» WORK INSTRUCTION
Set down the final stretch of the data, from the line that holds "Where should I" through the last line, both included, with pictures left out.

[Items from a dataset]
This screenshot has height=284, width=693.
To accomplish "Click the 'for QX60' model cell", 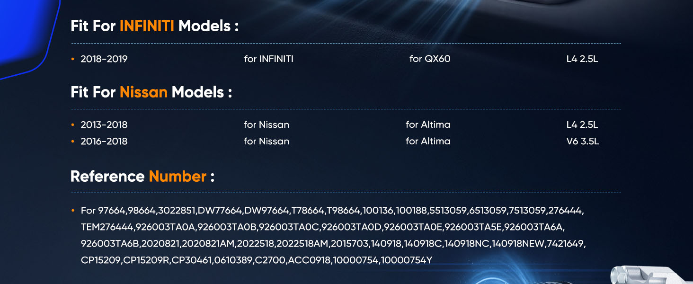I will 430,59.

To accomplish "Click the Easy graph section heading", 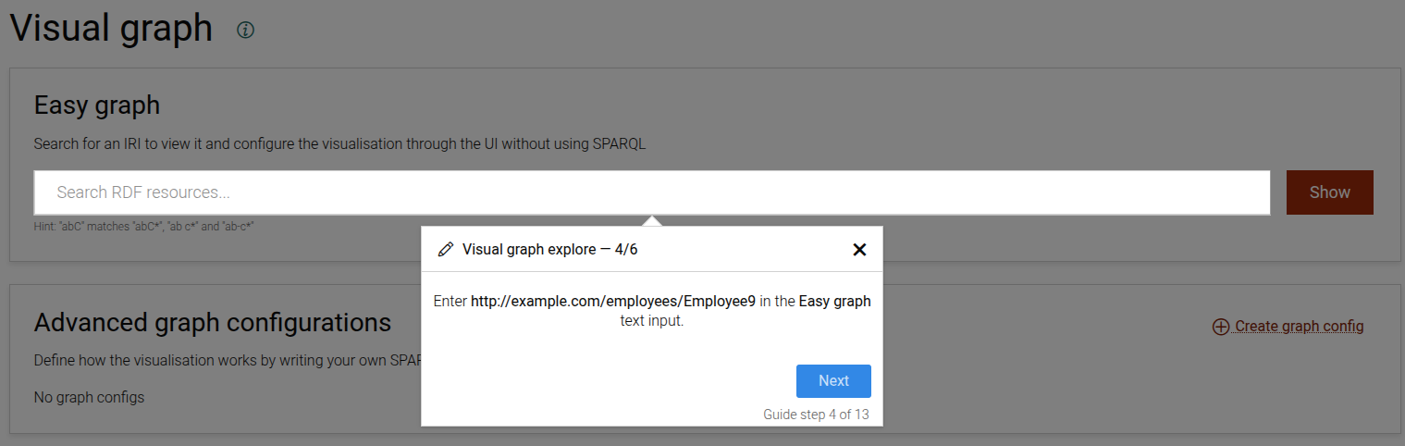I will pyautogui.click(x=97, y=105).
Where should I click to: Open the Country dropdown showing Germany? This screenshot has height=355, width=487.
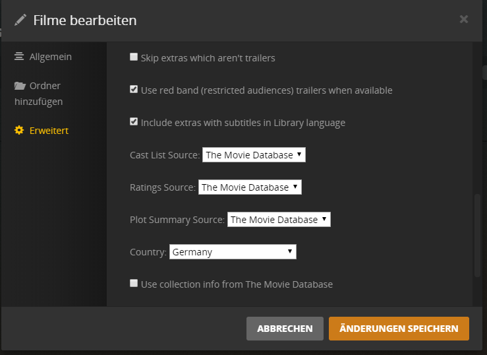tap(233, 252)
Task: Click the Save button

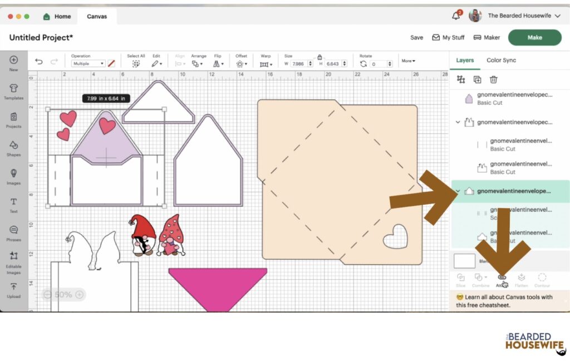Action: pos(416,37)
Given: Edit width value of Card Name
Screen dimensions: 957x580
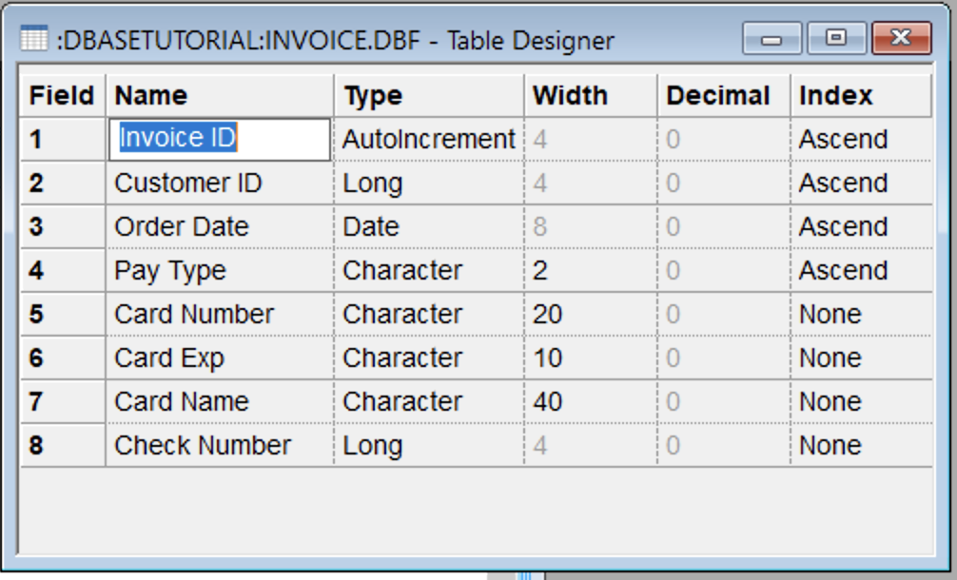Looking at the screenshot, I should (590, 402).
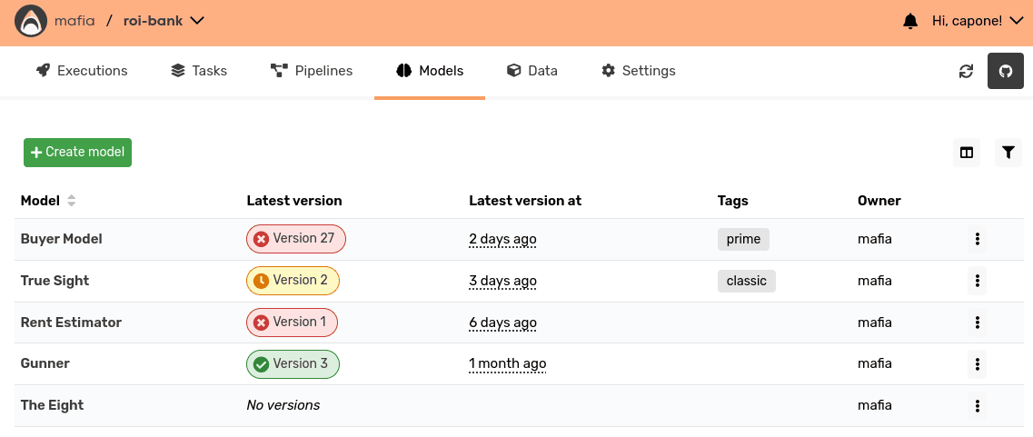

» RESULT
Where should I click to: Open the Country dropdown showing Germany? This screenshot has height=355, width=487.
tap(233, 252)
Task: Click the Save button

Action: pos(416,37)
Given: Edit width value of Card Name
Screen dimensions: 957x580
Looking at the screenshot, I should (590, 402).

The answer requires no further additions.